Increasing interest rates coupled with fuel price hikes and increased input costs can dampen the Indian automobile sector. The growth rate is likely to slow down to 14-15 per cent in 2011 as compared to 31 per cent in 2010, a top industry official has said. In 2009, the industry had grown at 23-24 per cent even as the world was suffering from economic slowdown.
“High input costs and rising fuel prices coupled with a steady hike in interest rates would affect sales this year for the overall industry. However, we (GM) don’t expect any contraction,” General Motors India Vice-President, Corporate Affairs, A Balendran said.

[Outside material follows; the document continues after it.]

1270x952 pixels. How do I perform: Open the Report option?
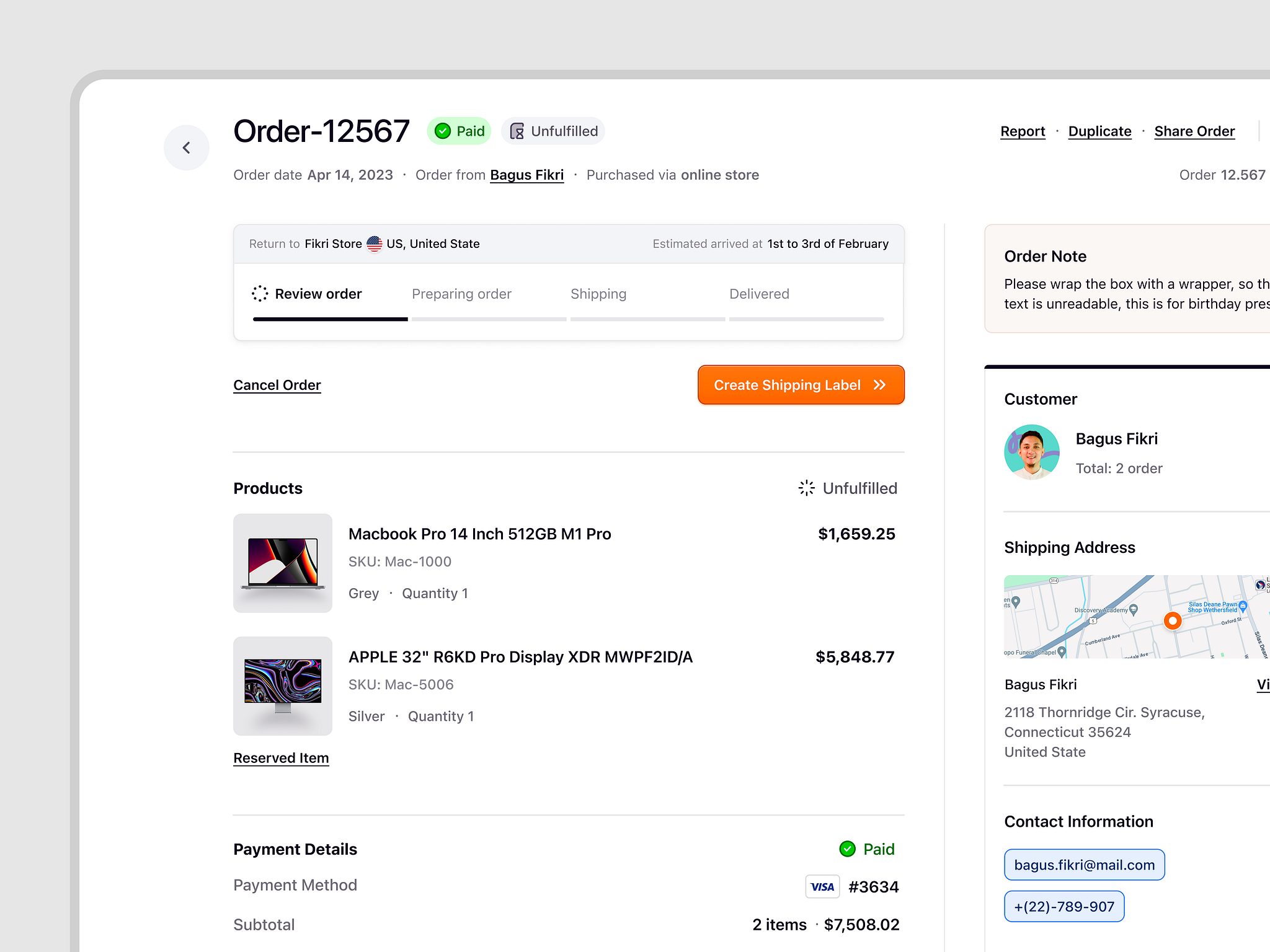1022,131
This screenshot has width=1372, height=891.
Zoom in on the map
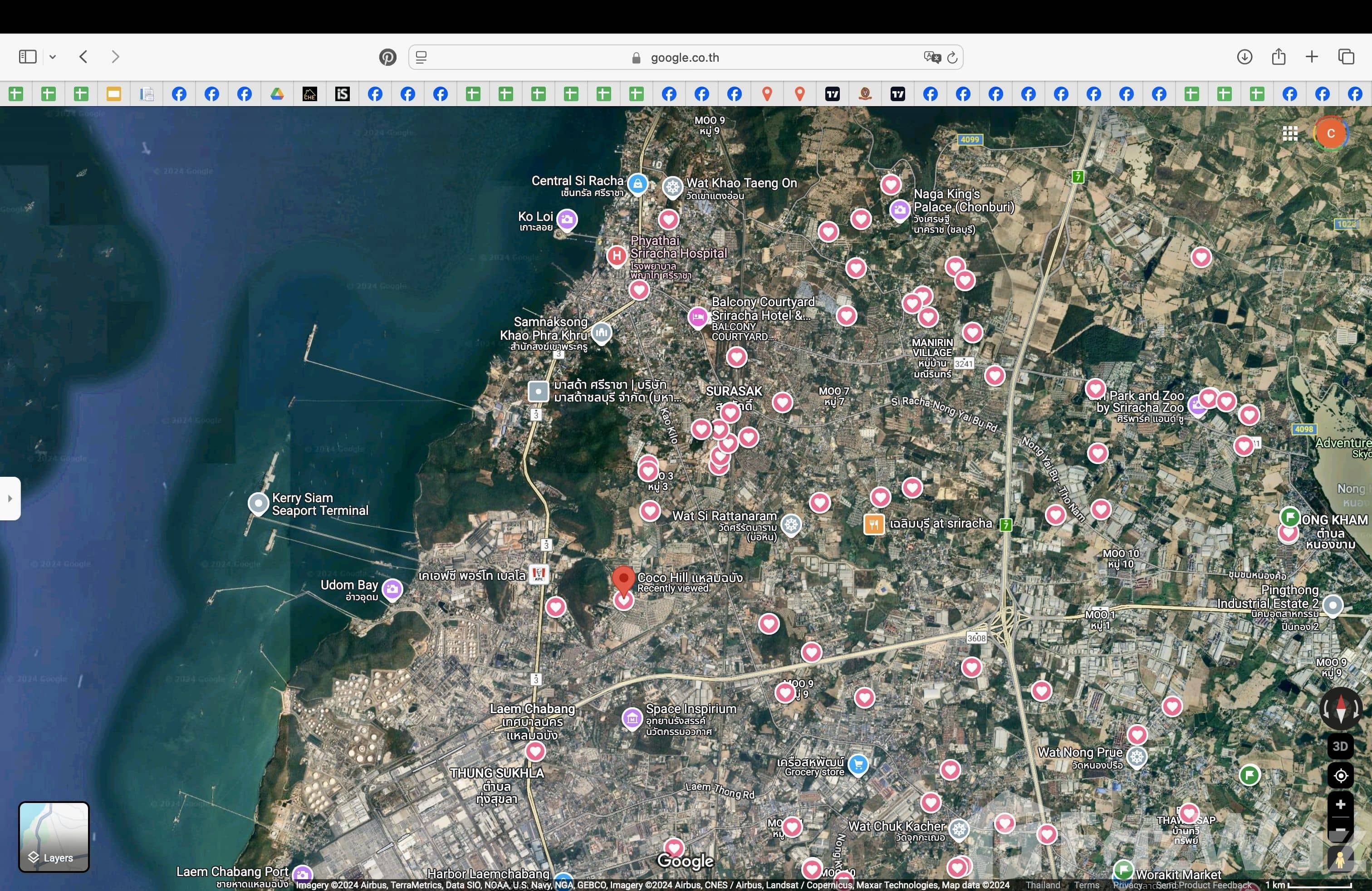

General Motors registered sales growth of 6 per cent in January this year to 9,984 units from 9,421 units in the same month of the previous year. The company is expecting it to be similar in February too.
“Market sentiment is very low at this point. There are issues like the economic slowdown, (tight) liquidity and inflation. These are not very good signs for the auto industry. It would make the products costlier.”
Crude oil prices have reached $ 100 per barrel thus making petrol more expensive, Balendran said. Maruti Suzuki India recently said that it is expecting a drop in car sales in FY 12 driven by factors like high inflation, rate hikes and high fuel prices.
“Things like high inflation, the rate hikes and the fuel price increase point out to a tightening in the situation ...we need to be wary and careful as the buoyancy we saw till now will definitely slow down a bit,” Maruti Suzuki Chief General Manager, Marketing, Shashank Srivastava had said early this month.